= Constantin Nacu =

Wallachian, later Romanian politician

Constantin Nacu (June 29, 1844 – February 20, 1920) was a Wallachian, later Romanian politician.

Born into a boyar family in Bucharest, he studied law at the University of Bucharest, later obtaining a law doctorate from the University of Paris. He entered the magistracy, first as a prosecutor and counsel for the Bucharest Appeals Court, and then in the private practice of law. In 1879, he was hired as a professor of civil law by his alma mater. He entered the National Liberal Party (PNL) in 1880. In 1882, party members began discussing modifications to the 1866 Constitution that would have the effect of weakening the Conservative Party's electoral strength. In the spring of 1883, an election was held for the legislature tasked with approving the modifications; it was then that Nacu won his first seat in the Assembly of Deputies. In 1884, a blaze destroyed the home of C. A. Rosetti, the printing press of his Românul newspaper and his personal library. Together with PNL members V. A. Urechia, Dimitrie Gianni and Alexandru Băicoianu, Nacu formed part of a committee that launched a public appeal to rebuild the gutted property. However, Rosetti refused their offer.

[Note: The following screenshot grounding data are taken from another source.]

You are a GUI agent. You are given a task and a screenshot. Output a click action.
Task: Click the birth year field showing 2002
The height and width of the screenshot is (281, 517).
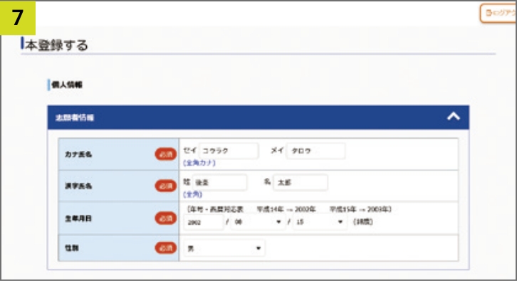click(203, 222)
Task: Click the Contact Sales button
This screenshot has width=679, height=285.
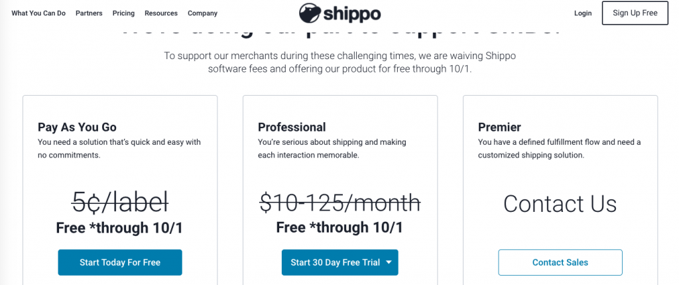Action: click(x=560, y=262)
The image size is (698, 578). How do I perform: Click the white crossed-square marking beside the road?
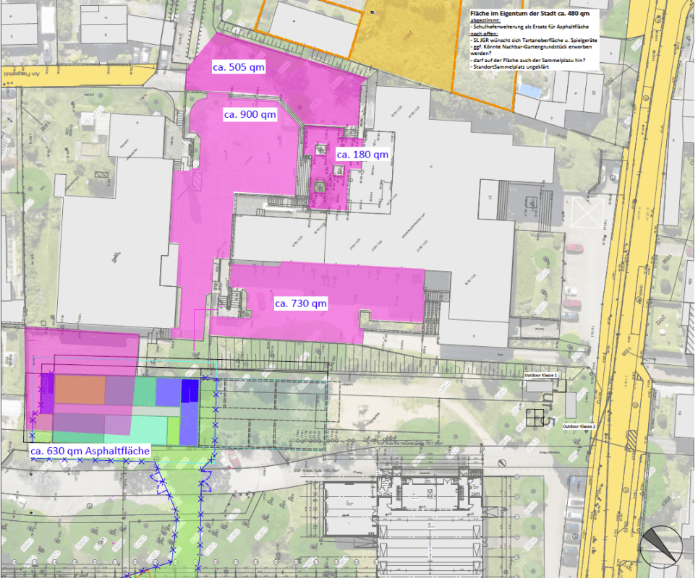click(x=584, y=213)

During a time of bitter rivalry between the two major parties, Nacu steadily ascended within the PNL. He won three more terms in the Assembly: in 1884, in 1888 and in 1895, when he defeated Gheorghe Manu for a Bucharest seat by 1568 votes to 235. In 1903, he was elected to the Senate for the Bucharest University seat, defeating the Junimist candidate. Between 1885 and 1888, he held several positions in the cabinet of Ion C. Brătianu. From February to December 1885, he was Justice Minister. From September 1885 to February 1888, he was Finance Minister. In the latter capacity, he oversaw the adoption of a land tax meant to discourage absentee ownership of estates. Over the course of the years 1885–1886, provisions were adopted that benefited landowners who entered the emerging capitalist economy. In 1885, he presented a law, adopted the following year, that imposed a scaled protectionist customs regime: heavy duties were charged on foreign goods produced domestically in ample quantities, while those not produced in Romania were exempt. A new commercial code, based on the Italian model, came into force in 1887.

Nacu was Interior Minister from March 1–20, 1888. During these weeks, he oversaw the intervention by the Gendarmerie and Army into a moment of political unrest. On March 13, the opposition met in Bucharest to demand that King Carol I dismiss the government; the armed forces intervened decisively in an unsuccessful attempt to keep the crowd from entering the royal palace. Two days later, a meeting to protest this action was held before parliament and again dispersed by troops. The outbreak of a peasant uprising in the areas surrounding Bucharest on March 20 impelled Carol to ask for Brătianu's resignation, which put an end to Nacu's tenure.

He died in Bucharest and was buried in Bellu cemetery.